11:31 AM EDT, October 10, 2012
I don't know what it is about music and nature that make them so compatible on so many levels. Maybe it's the emotions that both can so easily evoke? Maybe it has something to do with the primal nature at the core of both that strikes a chord in us in some way? Regardless of the reasoning there really is nothing as satisfying as finding the perfect album to fit the tone of the day that Mother Nature has set for you. So as I sit here on a dark, rainy, chilly Autumn day it just makes perfect sense to listen to the new Ides of Gemini album.
Constantinople is the newest full length album from L.A.'s Ides Of Gemini, released on the Neurot Recordings imprint. The fact that this album is out on the label founded by members of Neurosis should immediately tip you off to the fact that this is going to be something unique in style and substance. The overall sound is sparse yet powerful. It has this vibe of ancient darkness behind it, as if upon each listen you've perpetually stumbled upon some long lost ritual that you aren't supposed to witness.

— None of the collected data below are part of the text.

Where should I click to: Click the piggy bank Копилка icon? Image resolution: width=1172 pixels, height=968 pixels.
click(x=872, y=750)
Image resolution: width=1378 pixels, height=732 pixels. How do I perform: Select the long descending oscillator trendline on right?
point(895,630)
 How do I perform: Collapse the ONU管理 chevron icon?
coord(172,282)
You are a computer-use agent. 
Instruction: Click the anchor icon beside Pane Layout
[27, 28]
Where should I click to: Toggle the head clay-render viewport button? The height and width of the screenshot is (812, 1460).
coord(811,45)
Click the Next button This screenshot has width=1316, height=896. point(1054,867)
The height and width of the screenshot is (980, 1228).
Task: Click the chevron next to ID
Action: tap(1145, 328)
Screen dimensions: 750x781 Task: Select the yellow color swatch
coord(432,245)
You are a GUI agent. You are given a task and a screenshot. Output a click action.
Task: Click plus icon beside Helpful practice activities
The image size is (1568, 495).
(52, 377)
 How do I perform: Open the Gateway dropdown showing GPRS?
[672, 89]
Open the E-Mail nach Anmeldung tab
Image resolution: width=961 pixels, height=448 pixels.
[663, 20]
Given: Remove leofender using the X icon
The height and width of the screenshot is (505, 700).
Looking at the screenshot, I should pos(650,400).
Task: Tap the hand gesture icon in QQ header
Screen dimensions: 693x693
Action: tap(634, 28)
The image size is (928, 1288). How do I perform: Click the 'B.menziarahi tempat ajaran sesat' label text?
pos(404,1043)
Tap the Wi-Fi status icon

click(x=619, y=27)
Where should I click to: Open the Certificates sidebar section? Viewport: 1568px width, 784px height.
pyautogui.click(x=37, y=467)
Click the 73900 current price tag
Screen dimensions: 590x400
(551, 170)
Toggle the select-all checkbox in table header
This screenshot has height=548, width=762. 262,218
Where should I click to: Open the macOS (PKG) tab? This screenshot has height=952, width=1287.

The first thing though that struck me was Sera Timms (also of the exceptional Black Math Horseman) and her otherworldly vocals. Her voice soars over songs and immediately stands out as one of the most dynamic and downright perfect elements of each song. Fans of such occult rock outfits as The Devil's Blood and Blood Ceremony will immediately fall in love with this album, if for no other reason than that hauntingly beautiful voice. I truly can't say enough about how entrancing her voice sounds.
This is not to say though that this album should be lumped into the "occult rock" genre. The lyrics read like poetry and there are no obvious odes to Lucifer to be found. The album opens with what can only be described as a black metal riff however, then settles into this delicious post-metal meets doom vibe. The music overall is, at times, much more ambient than your average occult rock album as well. I was even reminded at certain points of bands like Amber Asylum (in fact at one point, upon first listen, I was expecting a cello to make an appearance). There is this sort of primitive and Earthen feel to this album that separates it from almost any other album you'll hear this year and makes it easily a must own.